Problem:
Pick up the weekly circular economy roundup below after its final sentence and continue it.

[Document segment start]

Every Friday, Circulate rounds up a collection of interesting circular economy related stories and articles. This week, we’re highlighting stories on the latest and most innovative cradle-to-cradle designs, China’s co-living boom, what the cities of the future will look like and much more…

Design innovation is critical to the development of a circular economy that can be prosperous in the long-term. The cradle-to-cradle design approach is a leader in this area and the Cradle to Cradle Products Institute is aiming to spark new waves of innovation with a series of six challenges running between 2015 and 2017. The design challenges aim to help designers articulate resource limitation as an opportunity for product innovation. The most recent batch of products to meet the grade are worth checking out, they include banana stem fibre packaging, a self-sufficient compact mountain shelter, a modular shoe and more.

Co-living spaces are increasing in popularity across the U.S. and Europe along with other emerging sharing economy trends, but a recent Quartz piece points out that the idea of co-living for young professionals in large shared residence has already taken a firm hold in China, where startups like You+ claim to house over 10,000 people nationwide across 25 branches after receiving more than $20 million in venture capital funding. The average en-suite bedroom costs $300 per month to rent, but what’s interesting is that companies like You+ view shared residence as an opportunity to sell a range of services in the future, turning these venues into community hubs, as well as living spaces.

[Document segment end]
[Data excerpts start]

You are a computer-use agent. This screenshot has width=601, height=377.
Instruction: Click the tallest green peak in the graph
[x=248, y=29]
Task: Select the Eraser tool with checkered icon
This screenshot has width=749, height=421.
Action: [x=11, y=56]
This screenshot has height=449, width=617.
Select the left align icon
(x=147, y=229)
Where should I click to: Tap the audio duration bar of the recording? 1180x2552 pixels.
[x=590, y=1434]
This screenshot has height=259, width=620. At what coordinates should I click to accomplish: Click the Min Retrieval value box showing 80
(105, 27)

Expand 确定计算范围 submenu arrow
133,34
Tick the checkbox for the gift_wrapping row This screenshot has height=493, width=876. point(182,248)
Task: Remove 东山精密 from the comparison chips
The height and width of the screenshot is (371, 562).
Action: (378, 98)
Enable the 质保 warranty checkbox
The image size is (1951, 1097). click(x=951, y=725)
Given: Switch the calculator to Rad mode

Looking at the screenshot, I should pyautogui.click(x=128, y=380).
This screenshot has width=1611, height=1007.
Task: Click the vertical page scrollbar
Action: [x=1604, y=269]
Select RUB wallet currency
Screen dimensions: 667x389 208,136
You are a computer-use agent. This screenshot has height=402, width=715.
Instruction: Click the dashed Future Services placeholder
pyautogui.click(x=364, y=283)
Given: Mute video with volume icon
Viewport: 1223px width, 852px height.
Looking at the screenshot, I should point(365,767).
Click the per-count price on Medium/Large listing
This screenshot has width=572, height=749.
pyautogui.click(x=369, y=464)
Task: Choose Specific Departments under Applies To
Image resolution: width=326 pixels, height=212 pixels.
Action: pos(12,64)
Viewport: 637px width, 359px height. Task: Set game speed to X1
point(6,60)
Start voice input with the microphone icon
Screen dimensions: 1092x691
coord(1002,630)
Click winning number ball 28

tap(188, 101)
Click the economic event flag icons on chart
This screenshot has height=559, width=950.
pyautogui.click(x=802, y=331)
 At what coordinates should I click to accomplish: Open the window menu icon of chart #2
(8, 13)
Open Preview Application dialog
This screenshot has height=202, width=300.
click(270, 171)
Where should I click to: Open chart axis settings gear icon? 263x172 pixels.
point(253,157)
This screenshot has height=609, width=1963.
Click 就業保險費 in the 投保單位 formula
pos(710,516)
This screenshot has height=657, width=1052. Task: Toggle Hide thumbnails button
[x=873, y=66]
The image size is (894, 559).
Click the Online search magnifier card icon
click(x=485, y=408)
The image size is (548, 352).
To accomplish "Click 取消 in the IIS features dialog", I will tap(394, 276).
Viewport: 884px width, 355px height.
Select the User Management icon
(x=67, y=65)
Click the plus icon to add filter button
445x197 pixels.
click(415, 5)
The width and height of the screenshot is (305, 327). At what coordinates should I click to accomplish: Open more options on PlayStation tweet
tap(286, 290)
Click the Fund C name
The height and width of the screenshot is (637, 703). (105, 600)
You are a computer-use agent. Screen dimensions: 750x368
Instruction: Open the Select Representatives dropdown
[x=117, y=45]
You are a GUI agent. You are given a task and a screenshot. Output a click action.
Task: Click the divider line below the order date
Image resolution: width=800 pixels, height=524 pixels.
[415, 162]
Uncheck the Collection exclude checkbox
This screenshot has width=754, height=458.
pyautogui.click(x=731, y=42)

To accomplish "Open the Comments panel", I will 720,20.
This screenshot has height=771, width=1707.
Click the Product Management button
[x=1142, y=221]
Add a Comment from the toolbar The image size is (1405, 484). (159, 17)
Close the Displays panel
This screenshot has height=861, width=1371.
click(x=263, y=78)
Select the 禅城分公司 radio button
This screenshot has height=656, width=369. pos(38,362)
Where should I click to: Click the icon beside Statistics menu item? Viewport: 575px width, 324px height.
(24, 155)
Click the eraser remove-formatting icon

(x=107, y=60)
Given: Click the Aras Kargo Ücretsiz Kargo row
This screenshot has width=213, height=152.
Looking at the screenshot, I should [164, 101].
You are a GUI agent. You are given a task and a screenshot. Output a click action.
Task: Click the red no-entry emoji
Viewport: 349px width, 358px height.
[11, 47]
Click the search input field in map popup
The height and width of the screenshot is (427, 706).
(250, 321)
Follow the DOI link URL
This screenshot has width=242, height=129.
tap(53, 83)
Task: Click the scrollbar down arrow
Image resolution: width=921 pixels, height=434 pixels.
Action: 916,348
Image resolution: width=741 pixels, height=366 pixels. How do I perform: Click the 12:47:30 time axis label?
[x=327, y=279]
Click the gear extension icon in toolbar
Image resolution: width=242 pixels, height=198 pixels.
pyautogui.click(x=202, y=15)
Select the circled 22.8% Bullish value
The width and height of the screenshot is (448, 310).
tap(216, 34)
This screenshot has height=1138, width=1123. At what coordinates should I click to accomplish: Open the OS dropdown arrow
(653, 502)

[Data excerpts end]

Exercise result:
Ever wondered what our rapidly growing and expanding cities will look like in 2045? Futurist Ian Pearson has taken a shot at it for Tech Insider. Of course, these types of articles are mostly speculative fun, but it was interesting to note that solar energy coatings for buildings, smart heat and lighting that follow people around a room and the transformation of construction processes is given particular importance.

Just because something isn’t brand new, doesn’t mean that it isn’t innovative. We came across this video on the BIQ House, the first apartments to test the use of microalgae to create biomass energy – a fascinating example of the potential of circular economy applications in the built environment.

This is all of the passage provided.